As another example, if a process improvement initiative is to schedule a follow-up visit within two weeks for every patient scoring ≥3 on the C-SSRS, should any subsequent visit count? Does the visit need to be in-person or would video visits, phone encounters, or secure message exchanges also satisfy the requirement? Does the visit need to be with the same clinician? Should the visit be with a behavioral health clinician or would a visit with an accompanying diagnostic code in any department by any clinician count? Does there need to be some kind of documentation that suicide risk was acknowledged? If the intent of the visit is to follow up on the elevated suicide risk, should there be some standard for visits that do and do not count? And if so, what should that standard be? There is insufficient evidence to guide these decisions, but these are empirical questions that we can address in the ZS evaluation project. Once specifications of what counts are determined then the challenge is to operationalize the metrics across different health systems with varying capture and documentation of follow-up visits.

Challenge 3: Trying to determine whether a safety planning discussion took place between a clinician and a patient, and if so, what actually happened

Finally, many variables of interest represent clinical processes that are not discretely captured and easily retrievable in the EHR or claims data. For example, safety planning is a recommended engagement intervention in ZS. A safety plan recognizes that individuals may have chronic or intermittent suicidal thoughts and, as the name implies, the goal is to prepare for how to respond to those thoughts. Safety planning is intended to be a tangible process that is often recorded on paper by the patient in collaboration with the clinician. As such, it can be difficult to identify when safety planning has occurred because paper plans are not always documented in the EHR. Furthermore, unlike the PHQ-9 or the C-SSRS that have discrete response categories, safety plans are unique to each patient and the majority of safety plan components require an open, unstructured response format. Text is often embedded in clinical progress notes and rarely in a discrete, retrievable field. Therefore, apart from time-intensive manual chart review, it can be difficult to determine whether and how many specific safety plan components (e.g., identification of warning signs, internal coping strategies, distractions, supports) were completed.

To address some of these challenges, all of the participating health systems are working together to build standardized EHR-based safety planning tools. While the health systems have agreed to use a core set of safety planning components (in most cases modeled after the Stanley-Brown template [23]), each requires the ability to implement local adaptations, such as additional questions that their clinicians feel are important to include as well as local crisis resources. Further, it has proven difficult to create a single safety planning template that accounts for differing documentation norms and preferences across health systems. As a result, Kaiser Permanente is building a customizable set of national tools that can be linked to a common set of core safety planning variables. This approach will allow local adaptation of the safety plans such that unique additional site-specific components may be added to the standard components and local resources may be customized. Importantly, this approach allows front-end, clinician-facing safety plan presentations that accommodate documentation preferences within each health system to be yoked to back-end smart data elements (i.e., EHR data entities for capturing discrete values; can be linked to other EHR tools such as smart forms) that are common across the health systems. These common data elements then enable comparisons for research and evaluation. For example, the task of identifying warning signs can be displayed as a “doc flowsheet” in health system A, as a “smart form” in health system B, or as a “smart phrase” in health system C. Each of these different displays is linked to a single smart data element that can easily be identified by quality improvement teams or researchers. To evaluate the impact of safety planning on suicide outcomes in our ZS evaluation project, safety planning exposures (in general and specific components) will be measured using these smart data elements. We will create a binary variable to indicate that a safety plan was invoked during a patient encounter.

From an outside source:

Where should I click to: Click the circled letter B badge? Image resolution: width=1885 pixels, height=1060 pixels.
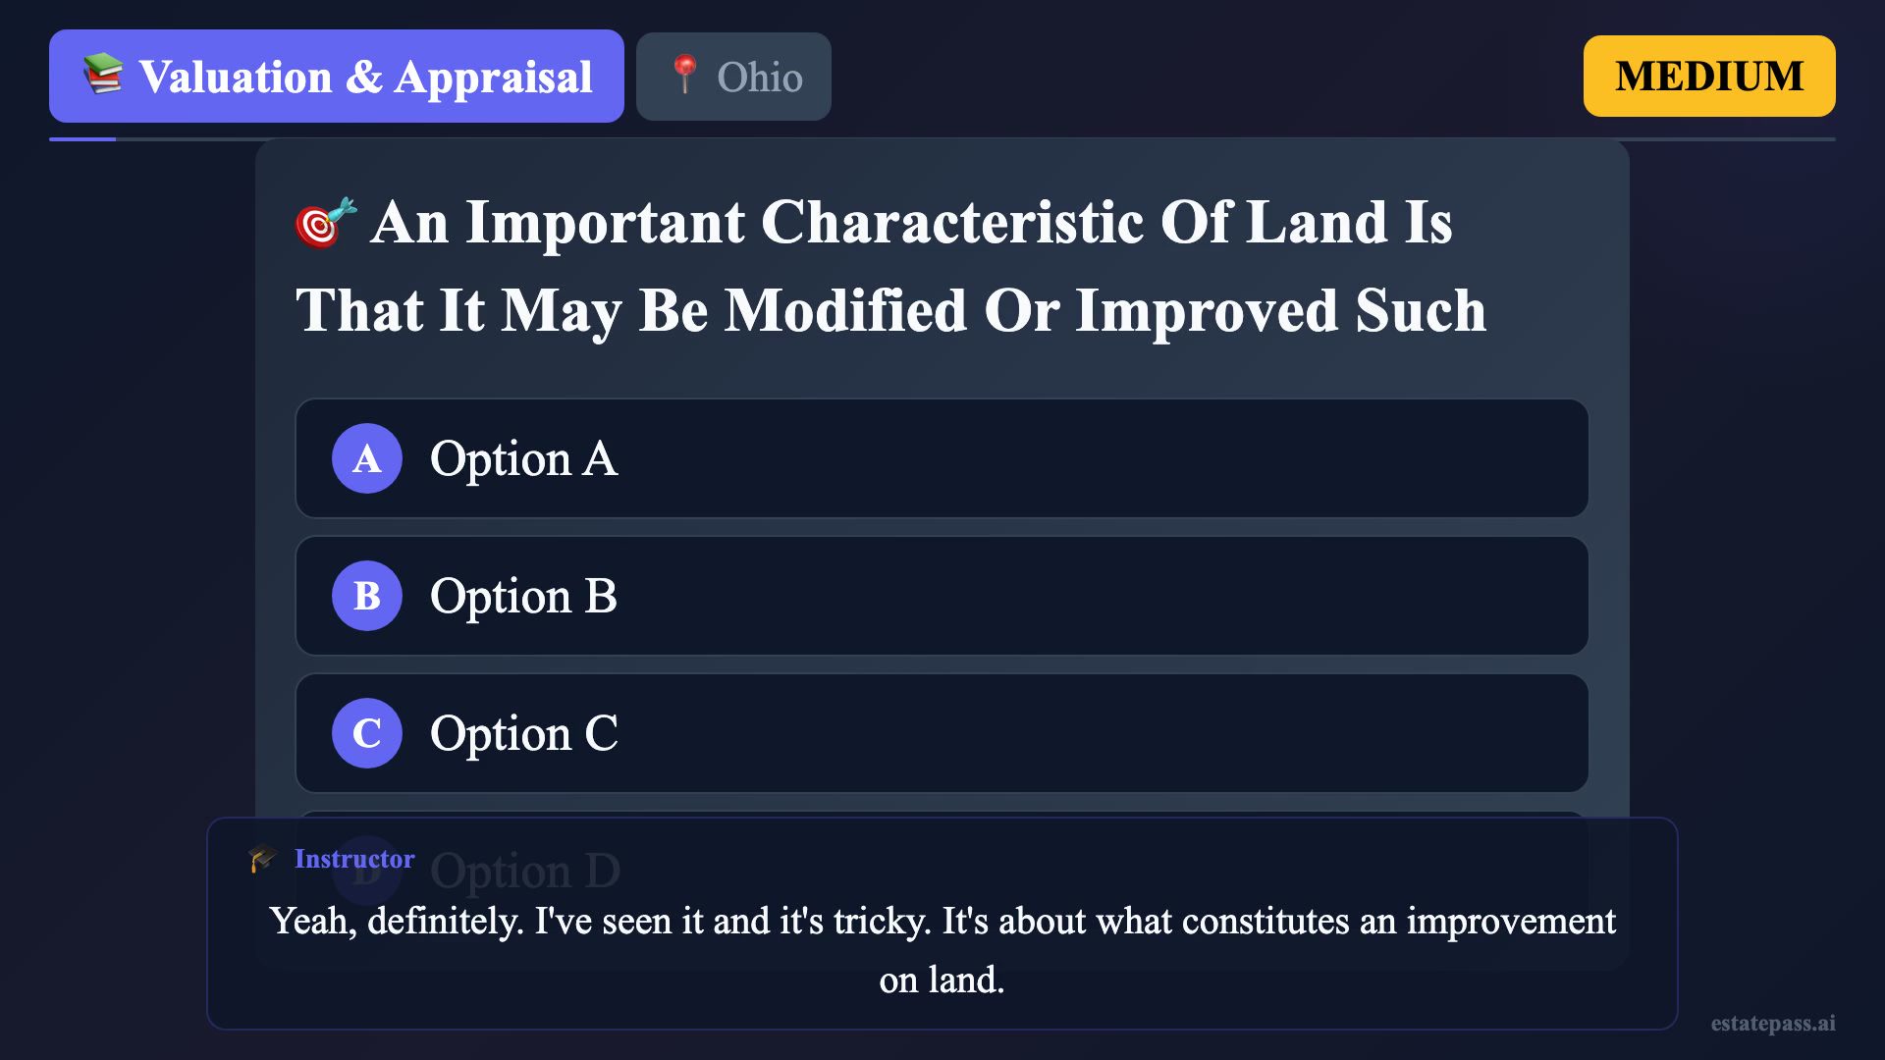[x=366, y=596]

The scope of the evaluation project does not include examining the quality of safety plans to better understand what actually happened in the safety planning exchange between the clinician and the patient. However, a subset of a few sites participating in the larger project have received supplemental funding to develop an advanced method using natural language processing (NLP) to determine when lethal means assessment and safety planning have been documented in the narrative, open-text sections of progress notes in the chart or in the electronic safety plan templates linked to smart data elements. Simple programs can give an indication of quality such as whether all sections of the safety plan were completed, whether phone numbers and crisis contacts were provided, or whether a minimum of three coping skills were documented. More advanced methods using NLP could include more sensitive content evaluation such as: whether there was inclusion of proper names of informal contacts, references to feelings or behaviors documented in the warning signs, and whether a plan for lethal means removal was documented when appropriate.

Major Themes

This paper details the challenges of conducting a large-scale, multi-site suicide prevention evaluation and creating generalizable suicide prevention metrics using health system data. Specifically, we highlight the early experiences of our health systems as they have adopted ZS, demonstrated by three progressively more difficult challenges in measuring process improvements. First, mapping and reconciling suicide risk assessments involves a relatively standard care process (PHQ-9 or C-SSRS) that’s usually recorded as discrete data elements (responses to specific PHQ-9 or C-SSRS questions). There is some variability in PHQ-9 or C-SSRS versions across systems, but the number of variations is finite and relatively small. Then assessing adequate outreach and follow-up involves much more variable care processes (many routes for and types of outreach contacts) and more variability in how contacts are recorded. The number of variations is finite, but much larger. Finally, assessing adequacy of safety plans involves an infinitely variable care process (a highly variable interaction between two human beings) that can be recorded in an infinite number of ways (mostly in free text). This is the most challenging problem to overcome.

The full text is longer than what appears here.